Итак, уже само стихотворение «Не надо её окликать», инфильтрированное пастернаковскими образами, демонстрирует опасный взрывной потенциал творческой встречи двух поэтов. Сколь разрушительней была бы их встреча в реальности! Любопытно, что Ариадна Эфрон в своей оценке уникальной роли Пастернака в творческом развитии Цветаевой акцентирует именно те два принципа, которые, как мы видели, нашли отражение в стихотворении Цветаевой: во-первых, тревогу Цветаевой за свою поэтическую автономию и отстаивание этой автономии, и, во-вторых, использование ею Пастернака в качестве предлога для мучительного вдохновения:

«Влияние на творчество Цветаевой ее переписки с Пастернаком было столь же значительным, сколь своеобычным, ибо влияние это выражалось не в степени присвоения, поглощения одной личностью – другой, не в той или иной мере “ассимиляции”, нет, выявлялось оно в определившейся нацеленности Марининой творческой самоотдачи – самоотдачи, обретшей конкретного адресата»[168].

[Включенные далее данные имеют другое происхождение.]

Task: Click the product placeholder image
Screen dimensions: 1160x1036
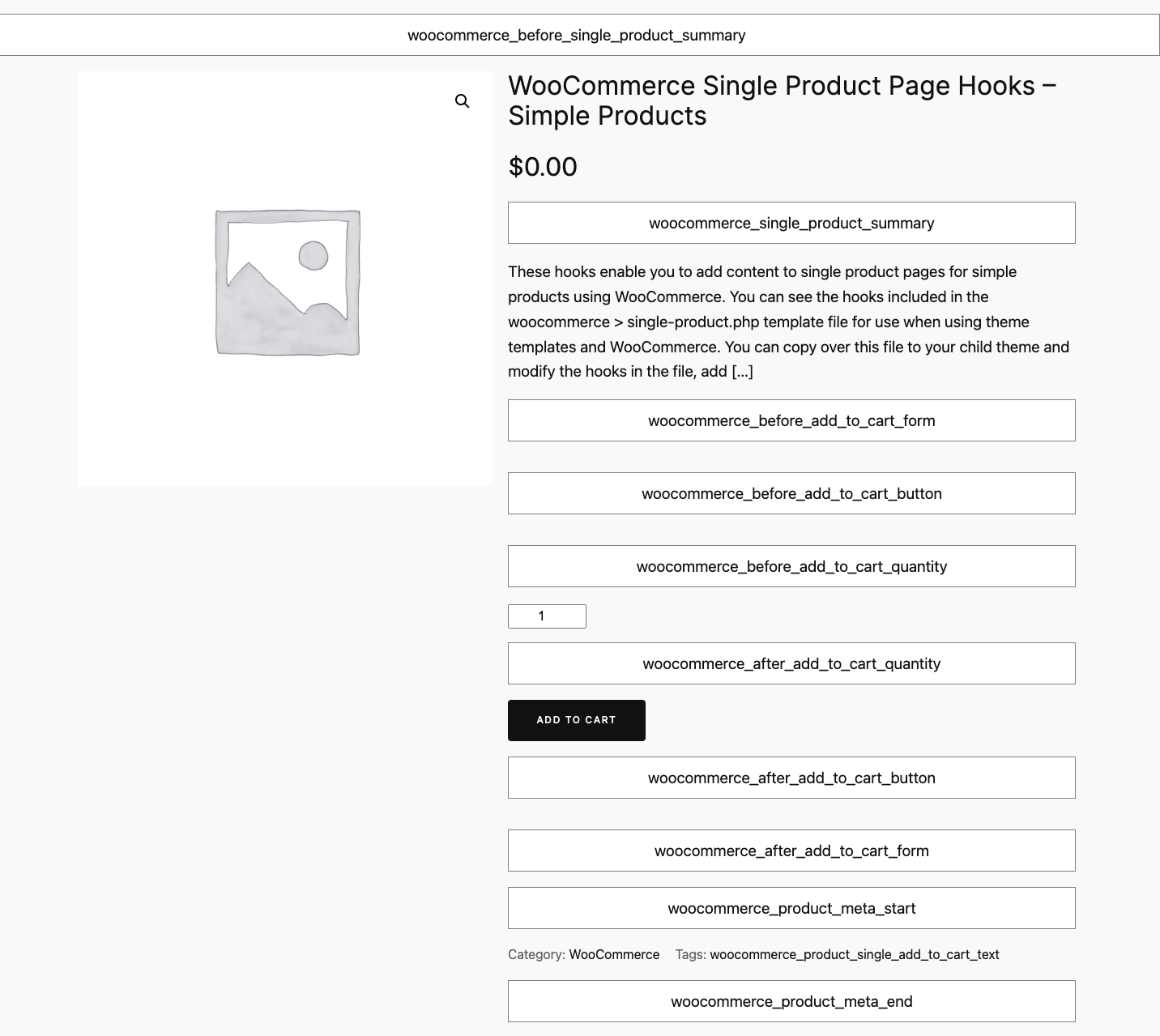Action: click(x=287, y=281)
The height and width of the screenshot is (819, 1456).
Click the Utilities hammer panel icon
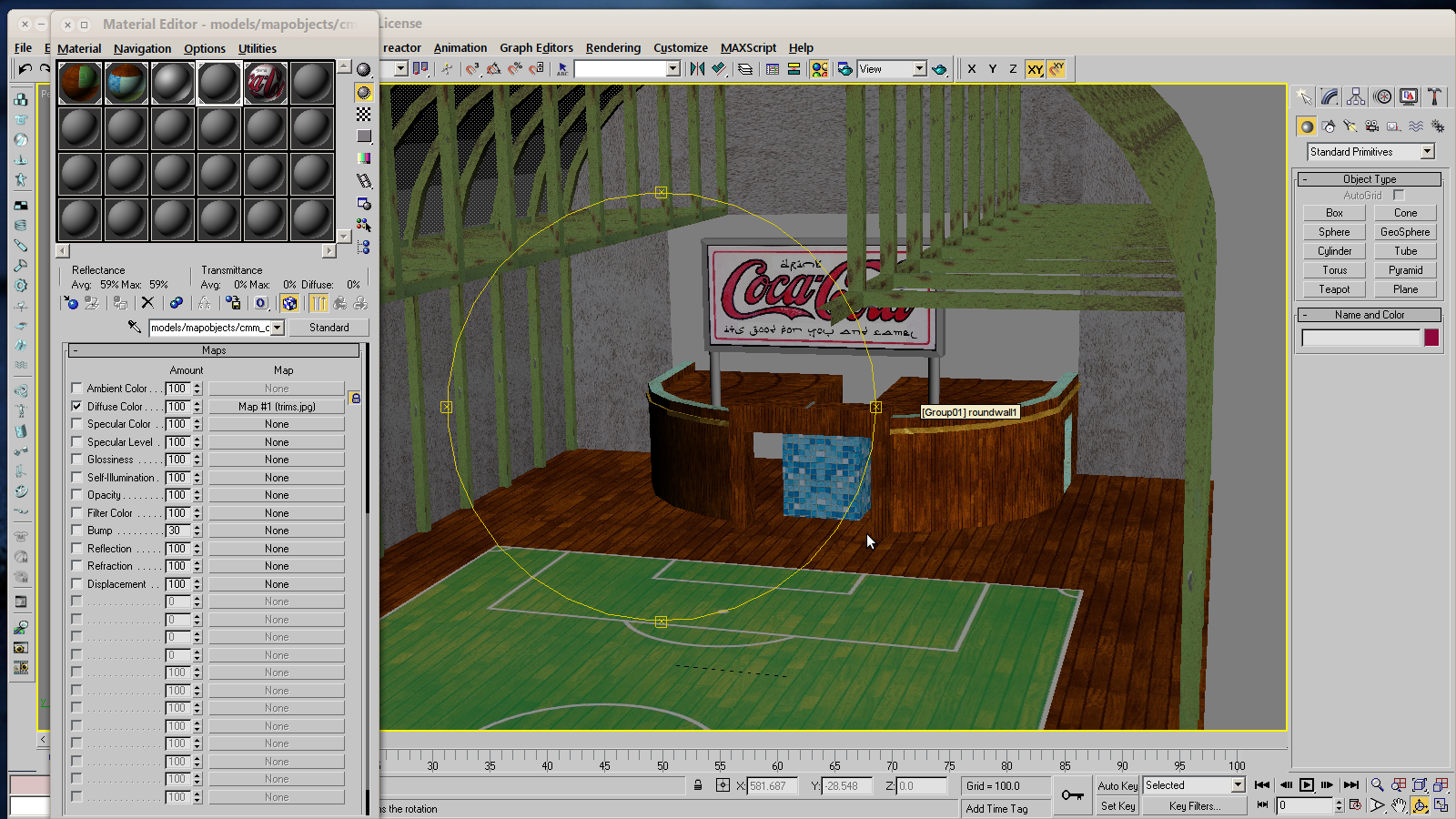coord(1435,96)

Цветаева чувствует, что ее встреча с Пастернаком станет разрушительной для них обоих, тогда как невстреча способна преобразить ее, сделав большим поэтом, – это свидетельствует о ее стоической верности своей одинокой и особой поэтической стезе, даже перед лицом соблазна подлинного единения, которое, как она сознает, равносильно творческой ассимиляции и, следовательно, гибели ее творческого «я»: «Мой Пастернак, я может быть вправду когда-нибудь сделаюсь большим поэтом, – благодаря Вам! Ведь мне нужно сказать Вам безмерное: разворотить грудь! В беседе это делается путем молчаний. А у меня ведь только перо!» (6: 239). Лирический поэт не может обойтись без трагической музы; необходимость сохранять дистанцию между собой и Пастернаком мотивирована для Цветаевой силой ее любви к нему и той опасностью, которой грозит ей тот факт, что она женщина, ибо, вступив с ним в союз, она по определению обратится в физический объект и лишится голоса. Оба они способны сохранить самостоятельность своих равнозначимых голосов только в бесполом эфире эпистолярия. Цветаева вторично кратко формулирует это утверждение в позднем письме к Пастернаку: «Я не могу присутствия и ты не можешь. Мы бы спелись» (6: 265).